Where does IHL apply when the situation at hand is characterized as a NIAC?
On July, 4th 2012, Rupert Colville, the spokesperson for Navi Pillay, the High Commissioner for Human Rights, reported that the High Commissioner was of the view that “With regard to the issue of whether or not it is a conflict, the High Commissioner said there are indications that the situation in Syria – at least in certain areas – may amount to “a non-international armed conflict”…..thus entailing obligations on both parties under International Humanitarian Law. We believe that the number of places where this can be said to be the case is on the increase. The legal obligations of all parties under International Human Rights Law continue to apply throughout Syria, including conflict areas”.

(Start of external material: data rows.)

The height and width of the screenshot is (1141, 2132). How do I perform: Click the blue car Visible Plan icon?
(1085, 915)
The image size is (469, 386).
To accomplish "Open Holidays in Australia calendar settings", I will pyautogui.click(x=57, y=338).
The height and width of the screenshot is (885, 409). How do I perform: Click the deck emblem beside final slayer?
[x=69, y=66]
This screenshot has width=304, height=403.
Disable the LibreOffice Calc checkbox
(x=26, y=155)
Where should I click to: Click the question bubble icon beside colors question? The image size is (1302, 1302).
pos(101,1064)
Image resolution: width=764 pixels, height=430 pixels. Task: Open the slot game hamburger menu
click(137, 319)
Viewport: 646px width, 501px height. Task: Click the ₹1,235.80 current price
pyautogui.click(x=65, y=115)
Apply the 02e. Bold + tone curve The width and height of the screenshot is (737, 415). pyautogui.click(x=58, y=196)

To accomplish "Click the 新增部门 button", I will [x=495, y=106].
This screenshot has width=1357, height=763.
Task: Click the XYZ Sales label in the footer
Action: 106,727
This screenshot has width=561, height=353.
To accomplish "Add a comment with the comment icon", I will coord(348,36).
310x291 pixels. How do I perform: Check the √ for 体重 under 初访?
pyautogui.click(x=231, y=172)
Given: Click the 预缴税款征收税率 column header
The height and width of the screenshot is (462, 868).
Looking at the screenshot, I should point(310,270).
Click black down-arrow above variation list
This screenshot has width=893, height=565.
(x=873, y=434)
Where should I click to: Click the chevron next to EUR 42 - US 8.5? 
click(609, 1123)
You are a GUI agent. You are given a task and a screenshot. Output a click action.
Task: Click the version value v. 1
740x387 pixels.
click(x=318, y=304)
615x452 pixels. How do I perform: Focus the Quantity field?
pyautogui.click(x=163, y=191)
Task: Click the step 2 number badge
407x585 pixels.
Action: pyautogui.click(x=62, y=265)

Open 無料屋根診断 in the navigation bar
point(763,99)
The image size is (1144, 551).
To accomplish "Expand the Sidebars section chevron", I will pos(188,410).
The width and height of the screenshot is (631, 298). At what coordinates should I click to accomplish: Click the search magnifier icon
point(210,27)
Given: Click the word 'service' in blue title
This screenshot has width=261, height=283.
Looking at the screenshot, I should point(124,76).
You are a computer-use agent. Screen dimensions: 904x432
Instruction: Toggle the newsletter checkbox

This position seemingly restricts the applicability of IHL to those places where hostilities are taking place.
After some hesitations, the ICRC confirmed its position in a 17/07/2012 ICRC press release : “The ICRC concludes that there is currently a non-international (internal) armed conflict occurring in Syria opposing Government Forces and a number of organised armed opposition groups operating in several parts of the country (including, but not limited to, Homs, Idlib and Hama). Thus, hostilities between these parties wherever they may occur in Syria are subject to the rules of International Humanitarian Law”.
The International Courts have affirmed in a number of cases that IHL as applicable to NIACs applies throughout the country concerned, but have clearly associated this position to the protective aspects of IHL, Tadic, para 69 and 70 Defence Motion for Interlocutory Appeal on Jurisdiction and Kunarac, Appeal, para 67.
We may at this stage conclude that there are some temptations to geographically limit the scope of IHL. This could from an operational perspective be understood as limiting the right of States to initiate hostilities e.g; offensive operations anywhere, or to use an IHL frame in operations such as check points for example, where opposedly, INSURGENTS would simply be not thus constrained.
In conclusion, with regard to the legal matters and issues encountered, we can conclude that IHL as applicable to NIAC is an emerging body of International Law, that should be understood as an additional layer of Law, regulating hostilities in a territory where other bodies of Law like National criminal law or Human Rights Law fail at regulating violence or the use of force by armed groups or State authorities.
It is more and more important to find an agreement as to whether a given situation of violence is in fact a NIAC, as ninety per cent of situations deemed to be actual conflicts are NIAC. In every case though, a thorough analysis is required using internationnaly accepted standards, and “terrorism, acts of terror” for example may or may not amount to a NIAC situation.